I used the OpenVPN Server Wizard and accepted defaults, which includes setting the server up with combined TLS and user db auth "Remote Access ( SSL/TLS + User Auth )".
The wizard created everything from scratch: CA, server cert, firewall rules and the server config itself. I added a user, and within the user manager, also added a cert for that user. Guess what still happens when trying to export a client config?
The following input errors were detected: A private key cannot be empty if PKCS#11 or Microsoft Certificate Storage is not used. Failed to export config files!
Now if I change the server to be either user auth only or ssl/tls auth only, the export does work. So I guess a workaround that requires the fewest edits is:
- Change your server to "Remote Access (SSL/TLS Auth)" and save
- Export your clients
- Open up your client confs and manually add the line "auth-user-pass" to the config
- Change your server back to "Remote Access ( SSL/TLS + User Auth )" and save
It appears if you're comfortable with only user auth or only ssl/tls auth this works, but every "hardening OpenVPN" guide I see suggests that if you can use multi-factor auth, you should.
Anyhow, clearly seems to be a bug. I'm like 99% sure I can repro this on a fresh install.
Also if one is not using the export package, what is the recommended way to export everything needed for a client?
I also see this ticket exists, but I'm not clear on what exactly it is or how it relates to this bug, but I've seen it referenced regarding this export issue: https://redmine.pfsense.org/issues/13576
Updated by Jim Pingle over 1 year ago
- Status changed from New to Feedback
- Assignee set to Jim Pingle
- % Done changed from 0 to 100
Should be fixed now, though I couldn't reproduce it here. Probably requires landing on just the wrong combination of cert IDs between the existing user list, cert list, and so on.
Dev snapshots:
https://github.com/pfsense/FreeBSD-ports/commit/72f0574b9c991b1de2bf0592e3431b5f310ab759
Release:
https://github.com/pfsense/FreeBSD-ports/commit/4e7019d66e8a9aa2d9ec04e5fb494a3364b30cb4
Updated by Jim Pingle over 1 year ago
- Status changed from Feedback to In Progress
Looks like it's still broken in some way, a few people report seeing the input validation error on the forum now who didn't before the code change.

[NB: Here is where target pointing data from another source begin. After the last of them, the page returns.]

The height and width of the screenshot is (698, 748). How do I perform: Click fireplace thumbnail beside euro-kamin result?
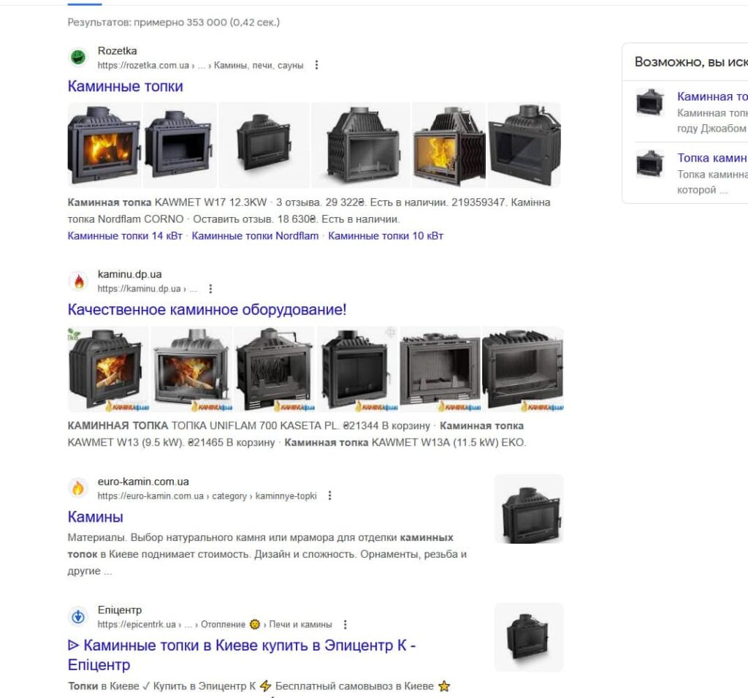529,509
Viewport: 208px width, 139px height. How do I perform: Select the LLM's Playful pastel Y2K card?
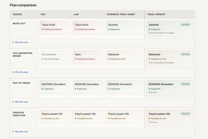87,117
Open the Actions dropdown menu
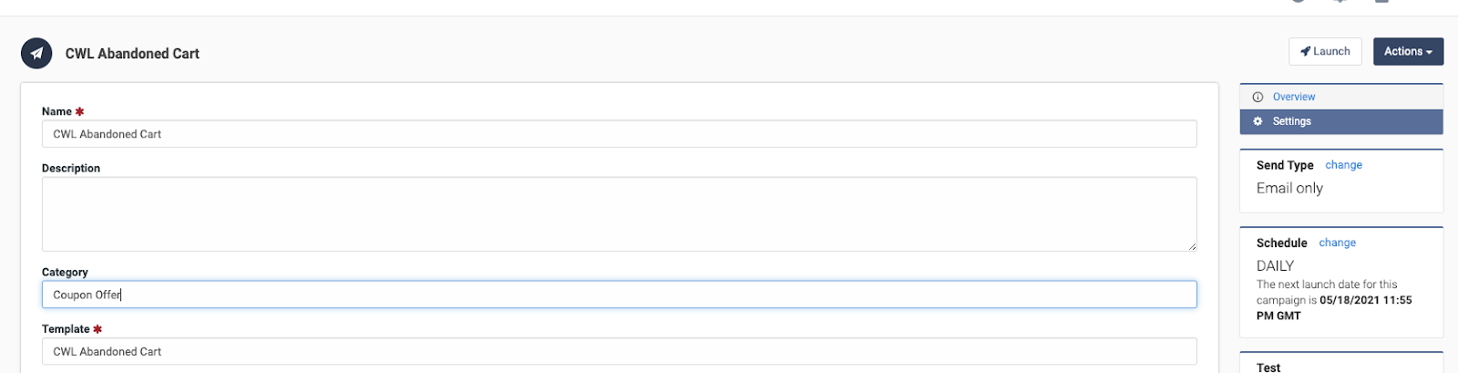This screenshot has width=1458, height=373. (x=1408, y=52)
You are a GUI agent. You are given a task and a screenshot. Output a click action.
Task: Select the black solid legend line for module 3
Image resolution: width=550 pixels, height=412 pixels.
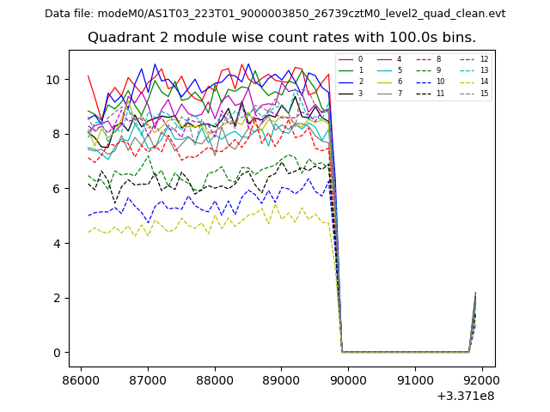[x=346, y=93]
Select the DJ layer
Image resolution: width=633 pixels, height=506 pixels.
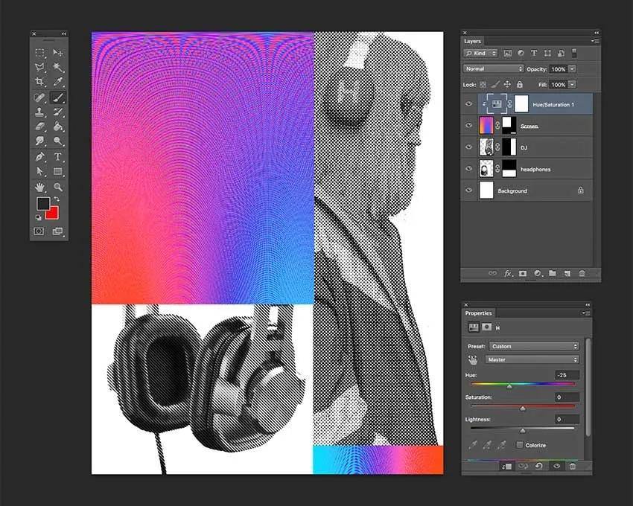tap(527, 147)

Updated by Jim Pingle over 1 year ago
- Status changed from In Progress to Feedback
This should address the remaining issue: https://github.com/pfsense/FreeBSD-ports/commit/34355ebf71b78a6bfca47577fb979d0463684b8a
There was a separate version bump commit so it would pick back cleaner to other branches.
Updated by Marcos M over 1 year ago
- Status changed from Feedback to Confirmed
With the new version, the following error message is given when exporting a profile with an RA User server:
The following input errors were detected:
Unable to locate the requested certificate.
Failed to export config files!
The following patch fixes it, though other conditions may need to be added:
diff --git a/files/usr/local/www/vpn_openvpn_export.php b/files/usr/local/www/vpn_openvpn_export.php
index 027fb30a8a0d..ad345d250c95 100644
--- a/files/usr/local/www/vpn_openvpn_export.php
+++ b/files/usr/local/www/vpn_openvpn_export.php
@@ -266,7 +266,7 @@ if (!empty($act)) {
} else {
$cert = $config['cert'][$crtid];
}
- if (empty($cert)) {
+ if (($srvcfg['mode'] != "server_user") && empty($cert)) {
$input_errors[] = "Unable to locate the requested certificate.";
} elseif (($srvcfg['mode'] != "server_user") && !$usepkcs11 && !$usetoken && empty($cert['prv'])) {
$input_errors[] = "A private key cannot be empty if PKCS#11 or Microsoft Certificate Storage is not used.";
Updated by Jim Pingle over 1 year ago
- Status changed from Confirmed to Feedback
Should be fixed in pkg v1.7_2 and v1.6_7
Updated by Marcos M over 1 year ago
- Status changed from Feedback to Resolved
Tested and it's working - thanks! Marking resolved.